The BlackBerry 8800 in Context
The BlackBerry 8800 was a business smartphone with a full QWERTY keyboard, GPS navigation, and a trackball for navigation. It ran on T-Mobile's network and was aimed squarely at professionals who needed to stay connected to their email while away from the office. The physical keyboard was legendary for its tactile feel, and BlackBerry users were famously loyal to it.
This was the era of “CrackBerry” addiction, when business people could not stop checking their BlackBerry devices at dinner tables and in meetings. The little red notification light became a Pavlovian trigger for an entire generation of professionals.
What Happened to BlackBerry
The BlackBerry 8800 was already living on borrowed time when I wrote about it. Five months earlier, in June 2007, Apple had released the first iPhone. Most of us in the BlackBerry camp dismissed it. No physical keyboard? No enterprise email integration? Cute toy, we thought.

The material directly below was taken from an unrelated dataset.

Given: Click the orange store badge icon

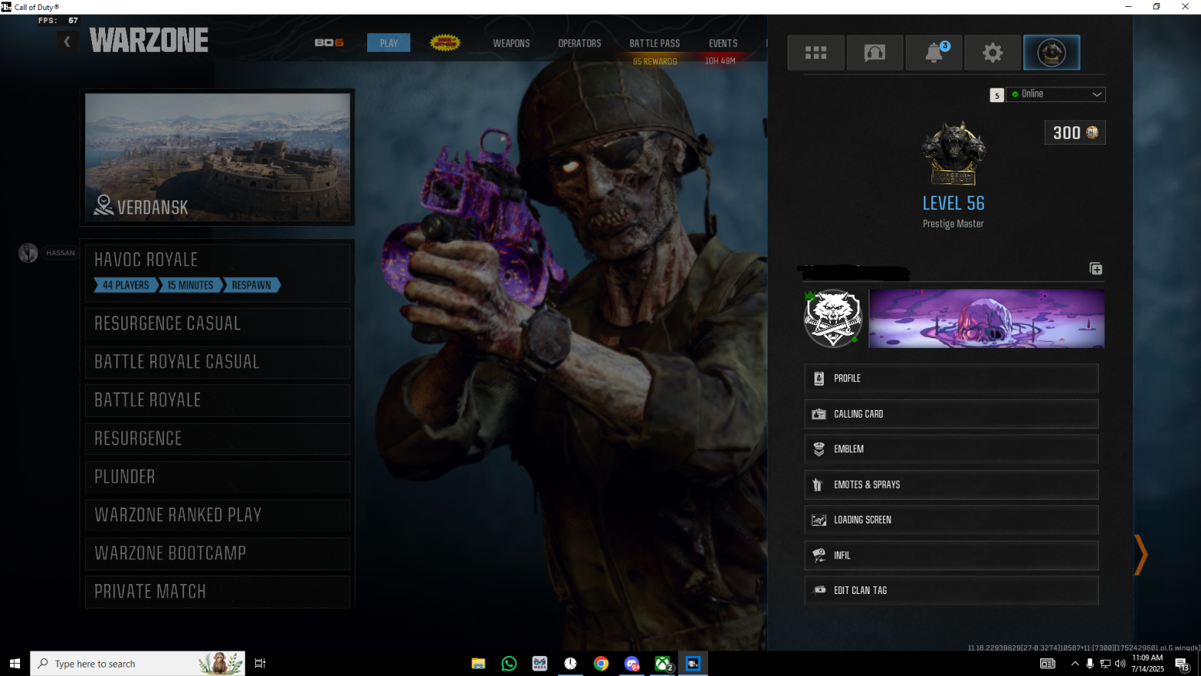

We were spectacularly wrong. The iPhone and later Android devices completely redefined what a smartphone could be. BlackBerry's parent company, Research In Motion, was slow to respond to the touchscreen revolution. By 2013, BlackBerry's market share had collapsed. The company pivoted to enterprise software and security services, and the last BlackBerry-branded phone was released in 2022.
Lessons for Entrepreneurs
The BlackBerry story is one of the most instructive cautionary tales in technology business history. A company that had a dominant position and fiercely loyal customers lost everything because it failed to adapt to a fundamental shift in how people interacted with technology.
For entrepreneurs, the lesson is clear: never assume your current advantage is permanent. The market can shift underneath you faster than you think. The best businesses are the ones that stay curious, watch for signals of change, and have the courage to cannibalize their own products before someone else does.
I loved that BlackBerry 8800. But I love my current phone a lot more.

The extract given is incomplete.